Animation of the basic concept of angle deception. The target aircraft sends out additional signals (red bolts) increasingly delayed in time so it appears to move to a new angle far from its actual position.

An angle stealer is a transponder tuned to the radar's operational frequency that also has some knowledge about the timing of the target radar's scanning rate. The rate can be determined by examining the signal as it is received, or by being pre-set based on some basic knowledge of the radar system.

The idea is to add additional signal from the transponder to the signal naturally reflected off the target, such that the addition of those two signals no longer produces the proper output from the smoother. The radar's electronics interpret this as the antenna being misaligned, and it begins to move away from the target. Over time, this can cause the radar to "walk off" the target entirely.

There are two primary methods for causing this to occur:

====Inverse gain modulation====
Transponders are relatively simple radios that receive a signal, amplify it, and send it back out. Examples were in use for identification friend or foe from the start of World War II. However, these early models had the problem that they often over-amplified the signal, causing interference with other radars. This was addressed in the IFF Mark II with the addition of an automatic gain control system, which amplified the received signal to a pre-set level.

Inverse gain modulation, also known as inverse amplitude modulation, is a simple modification to this sort of transponder. It adds a smoother circuit like the one in the radar receiver, which creates an amplitude modulated signal output. This output is then inverted and sent into the gain control. The result is an output signal that is strong when the radar signal is weak, and weak when it is strong.

Depending on the exact strength of the signals, when this mixes with the radar's own signal at the radar receiver, the result is either a nearly flat smoothed curve, or one that is the inverse of the radar's curve. The resulting error signal quickly drives the radar away from the target. A carefully matched signal that is an exact invert of the original will cause the radar to believe it is aimed at the target no matter where it is pointed.

====Swept square wave====
The inverse gain technique was so effective against early tracking radars that these radars began using a system known as CORSO, conical-on-receive-signal-only. CORSO typically used two antennas, a transmitter with a fixed antenna, and a conically scanning receiver. The lock-on technique works the same as in a normal conical scan radar, but the transmitted signal is constant and denies the transponder information about the scanning rate of the radar. For this reason, this concept is also known as "silent lobing".

This led to the introduction of the swept square wave (SSW) technique, also known as scan rate modulation. This is generally similar to the inverse gain method, but does not know the scanning rate. Instead, the system sends out pulses on the radar's frequency at a pulse repetition frequency that is similar to the estimated scanning rate of the radar. These pulses will only be received by the radar if the receiver is pointed roughly in the aircraft's direction. To ensure this will occur at some point, the repetition frequency is slowly increased and decreased so that at some point in this pattern it briefly synchronizes with the scan rate of the antenna.
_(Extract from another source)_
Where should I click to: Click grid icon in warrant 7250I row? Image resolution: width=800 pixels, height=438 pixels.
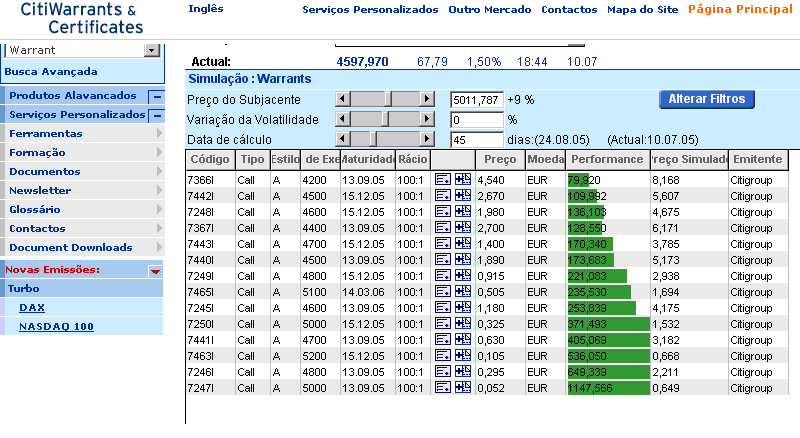tap(462, 323)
When that occurs, the radar now receives its own signal as well as a second one that is slightly offset in time. When fed into the phase detector, the output signal will no longer be a single pulse, but two, creating an error signal. Because the signal is being swept in repetition frequency, this second part of the signal moves in relation to the radar's own signal. When the two are closely synchronized it generates large error signals that can quickly drive the antenna away from the target. However, because the rate is constantly changing, after a period the error will drop to zero again, potentially before the radar has moved completely off the target.

The system is not as effective as inverse gain, which interrupts the tracking process once every scan compared to the once-every-so-often for SSW, but it provides some protection against any conical scanning or CORSO radar.